IOE leads national conference on closing the higher skills gap
7 February 2018
A conference led by UCL Institute of Education (IOE), bringing together leaders in business, education, academia and policy to look at how to improve technical and vocational education takes place in Leeds today (7 February).
The West Yorkshire Consortium of Colleges (WYCC), which represents seven colleges in the area, hosted the event. The event also involves the Education Training Foundation (ETF) and East Midlands Further Education Council (EMFEC).
The conference will explore ways to improve technical and vocational education in the context of devolved regional planning, and build better partnership working between employers and educators.
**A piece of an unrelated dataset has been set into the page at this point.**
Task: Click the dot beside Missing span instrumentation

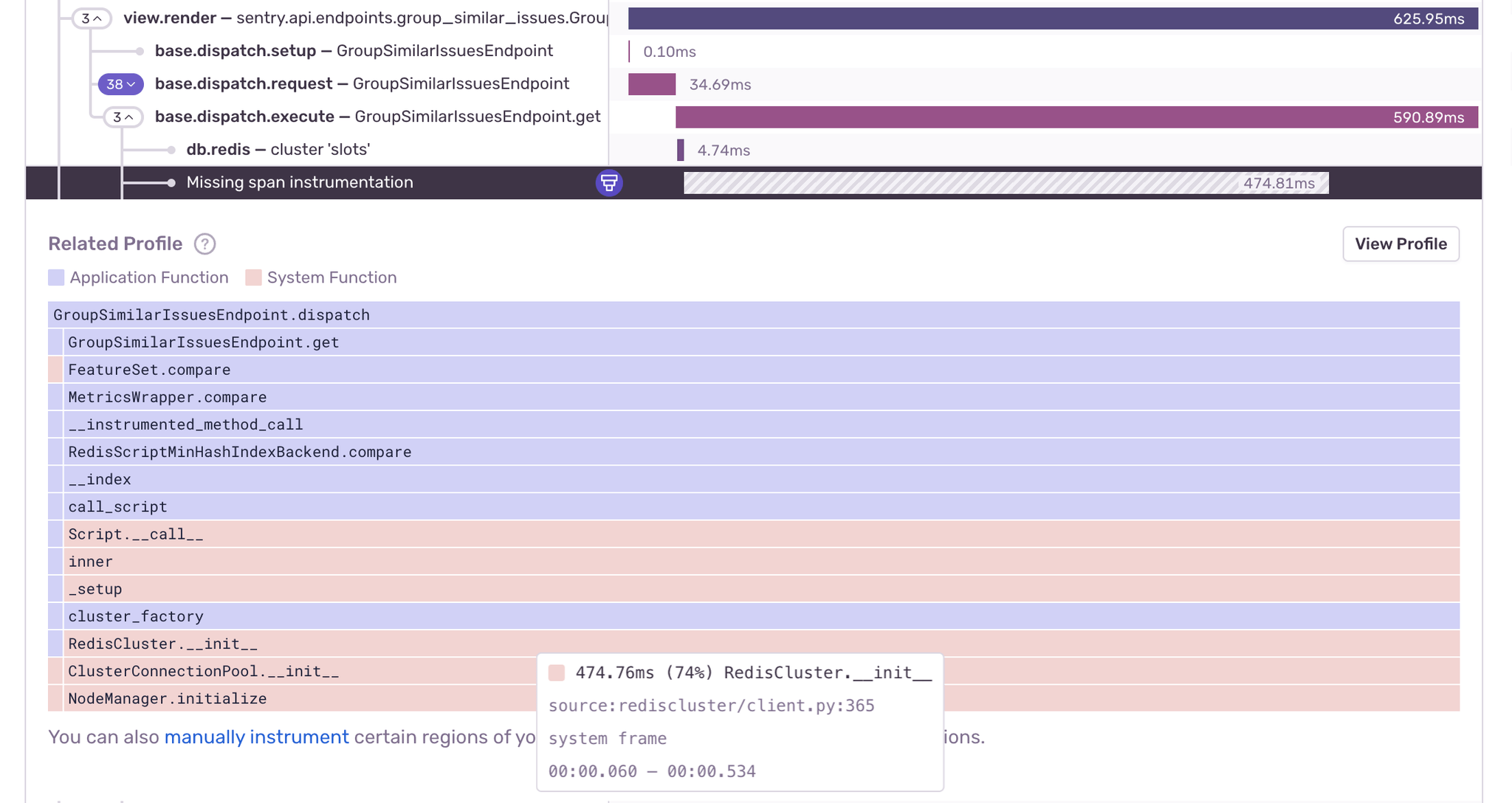Action: tap(171, 182)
The ultimate aim is to enhance regional skills planning and delivery in order to improve productivity, and so work towards closing the skills gap that exists in the UK.
Delegates and speakers from across the country will give their opinions and share experiences on working in partnership with other organisations. The Consortium’s strong links with education and employers meant that they could invite a selection of delegates who will provide a representative and informed voice for the Leeds City Region, and from key national figures.
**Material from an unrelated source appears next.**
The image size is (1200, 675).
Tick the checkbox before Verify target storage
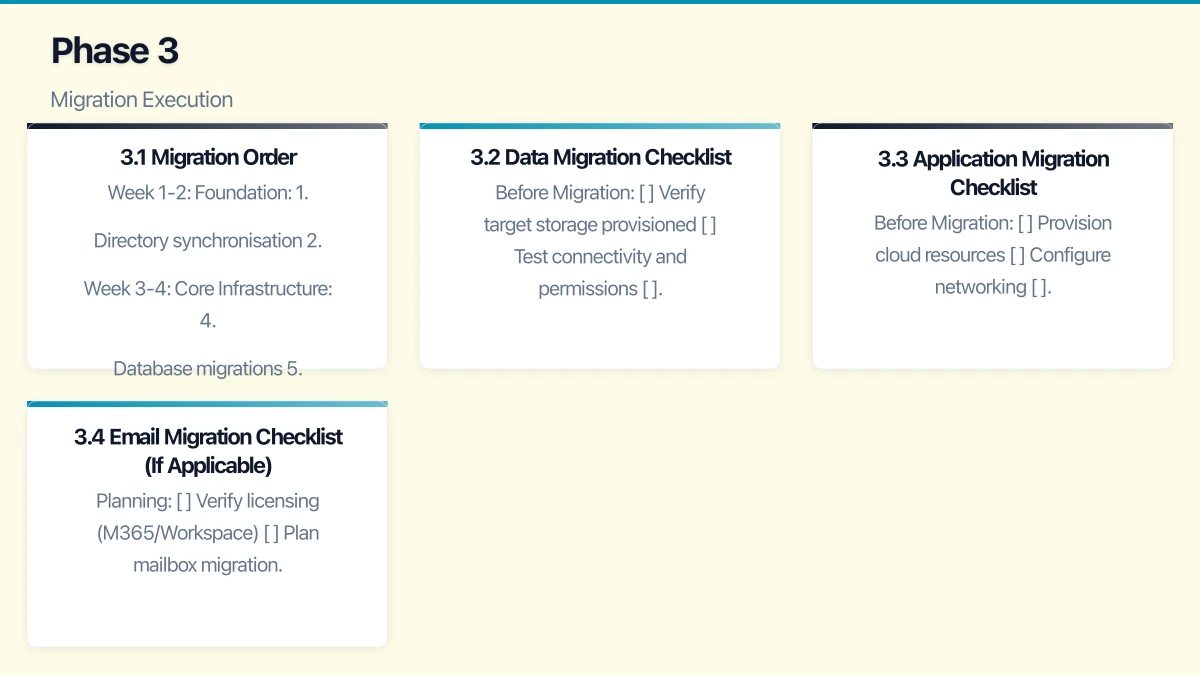646,193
Paul Grainger, Co-Director of the Centre for Post-14 Education and Work at the IOE, said: “We are working on some significant research into regional skills systems and are particularly interested in the role of national colleges in relation to regional requirements. We want to open the discussion with colleges, employers and regional policy leads into their relationships and methods when it comes to developing higher level technical skills.
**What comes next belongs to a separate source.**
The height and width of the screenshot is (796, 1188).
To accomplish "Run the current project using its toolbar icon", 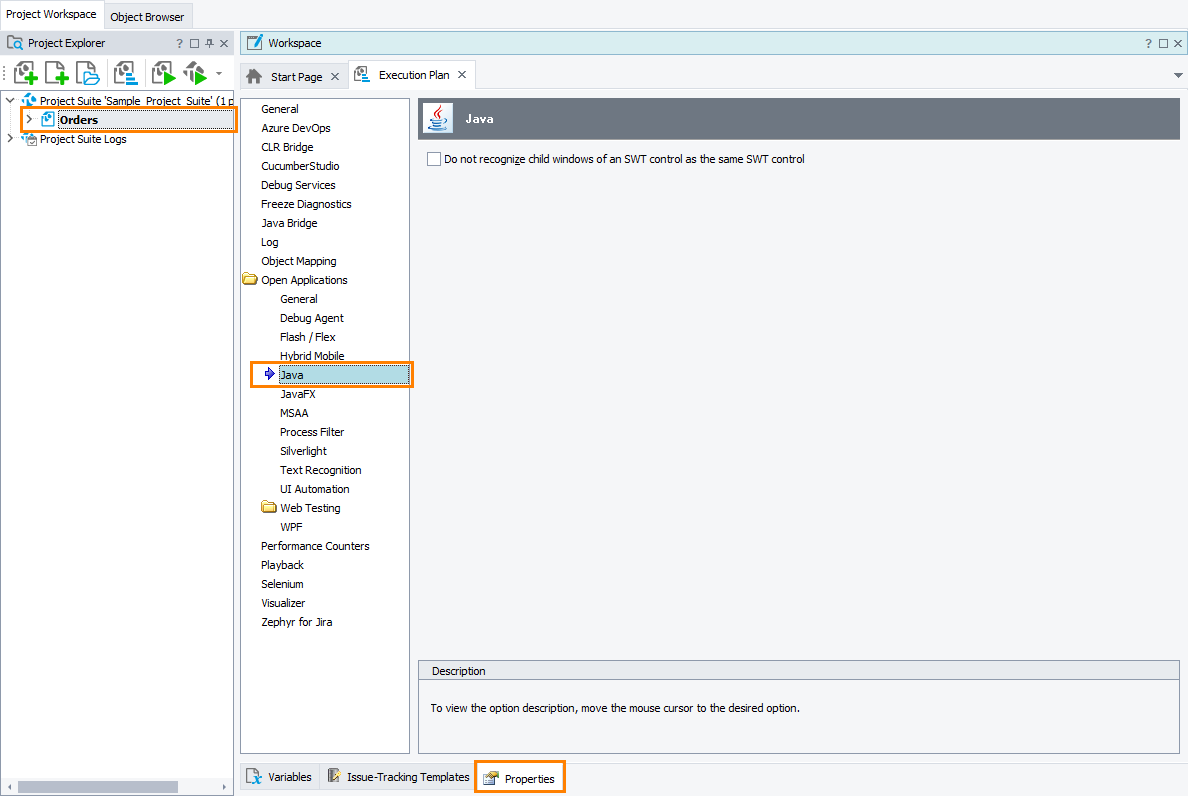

“The choice of Leeds is, in part, to capture some of the energy around the Northern Powerhouse and in part because of the excellent strategic use made of Labour Market Intelligence by the West Yorkshire Consortium of Colleges.”
Alison Morris, ETF Director for Sector Development, said: “We are delighted to be involved with this conference. Regional and national employer-provider partnerships are vital in building a strong and robust technical education system, and the collaboration between the ETF and partner organisations has supported a comprehensive exploration of some of the key issues.”
Ian Billyard, Chair of the West Yorkshire Consortium of Colleges and Principal at Leeds College of Building said: “Colleges’ engagement with industry is becoming more critical to the future success of the sector. This can be seen in two major policy initiatives: Apprenticeships and the new T Levels which, as part of the course, require students to have a significant period in industry in preparation for transition into employment or Apprenticeships.”